_Задание_
Перепишите отрывок о боновых заграждениях, начиная с «Рассуждая о необходимости» и заканчивая «же было отвергнуто.». В нем замените «Холостяков» на «командующий».

Спор разгорелся вокруг боновых заграждений. Вереницы бочек с подвешенными к ним сетями оставались в том положении, как и год назад, когда буксиры развели их, чтобы в последний раз выпустить из порта наши корабли и суда. Сипягин, которому предстояло высадить десант на Каботажную пристань, сказал, что секция заграждения у западного мола, конечно, неприятна, но он обойдет ее без особого труда. Глухов высказался неопределенно. Для его отряда, идущего в центральную часть порта, бочки не мешали, а вообще лучше бы их убрать. Зато Григорий Гнатенко, большелобый крепыш с задиристым хохолком, и спокойный Масалкин в самой категорической форме высказались за то, чтобы у оконечности восточного мола боны уничтожить — они преграждают путь их судам. Державин помалкивал, пристально вглядываясь в сторону от западного мола к мысу Любви, куда он должен был высадить десант.

Рассуждая о необходимости убрать бочки, командиры дивизионов почему-то обращались ко мне.

— Товарищ адмирал, что они ко мне пристали? — взмолился я. — Ведь в бригаде нет никаких средств для растаскивания секций заграждения. Не стрелять же по каждой бочке торпедой?

— Не знаю. Попробуй. Может, что и получится. Ты [101] же отряд обеспечения! А у меня тоже ничего нет, — ответил Холостяков.

Кто-то предложил расстрелять боны из пушек сторожевых катеров, но это сразу же было отвергнуто.

_Предоставленные материалы_
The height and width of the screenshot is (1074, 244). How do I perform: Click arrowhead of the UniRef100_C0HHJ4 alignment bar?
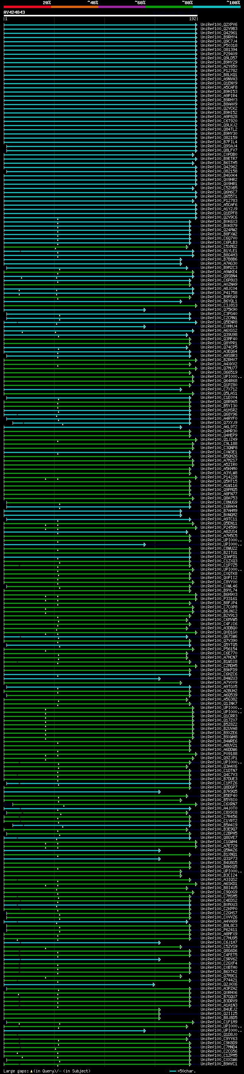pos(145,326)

---

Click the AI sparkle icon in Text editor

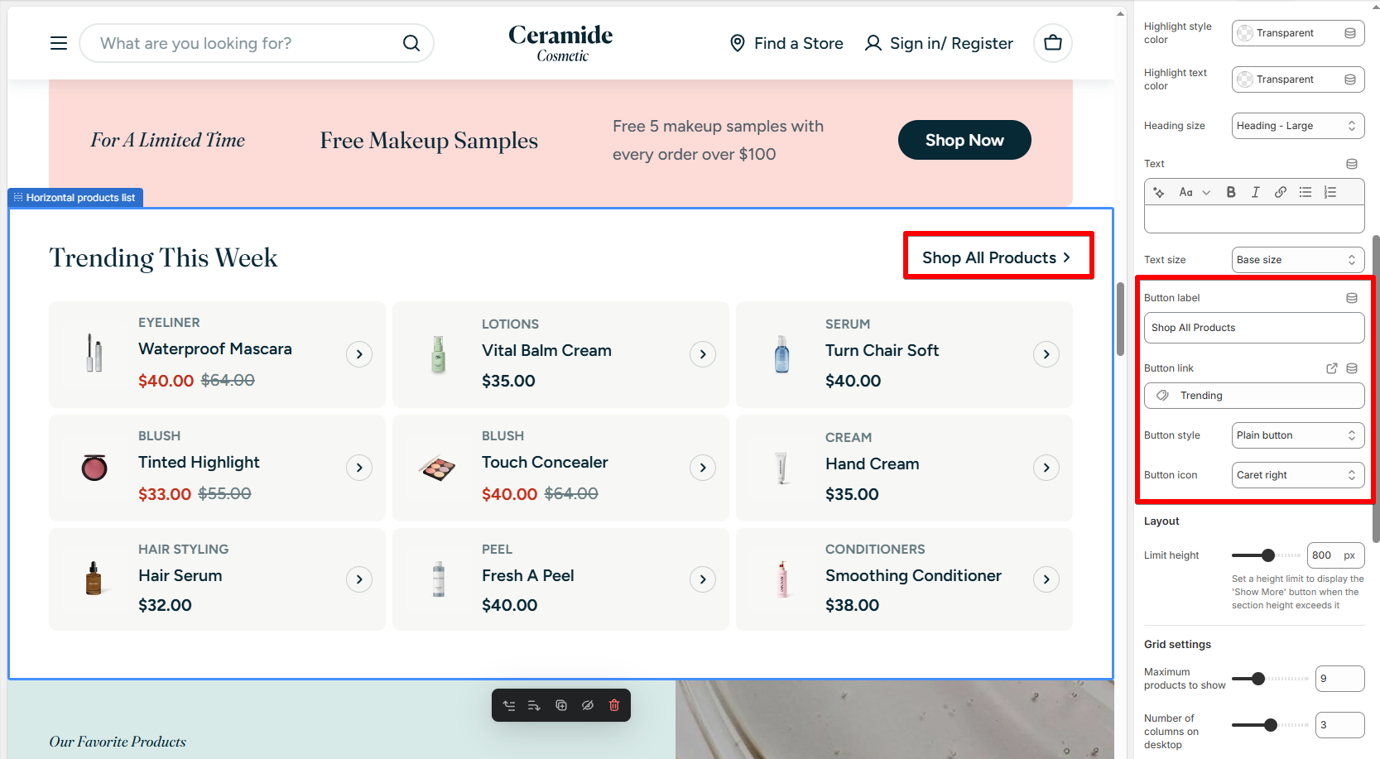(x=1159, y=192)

_Выполненное задание_
Рассуждая о необходимости убрать бочки, командиры дивизионов почему-то обращались ко мне.

— Товарищ адмирал, что они ко мне пристали? — взмолился я. — Ведь в бригаде нет никаких средств для растаскивания секций заграждения. Не стрелять же по каждой бочке торпедой?

— Не знаю. Попробуй. Может, что и получится. Ты [101] же отряд обеспечения! А у меня тоже ничего нет, — ответил командующий.

Кто-то предложил расстрелять боны из пушек сторожевых катеров, но это сразу же было отвергнуто.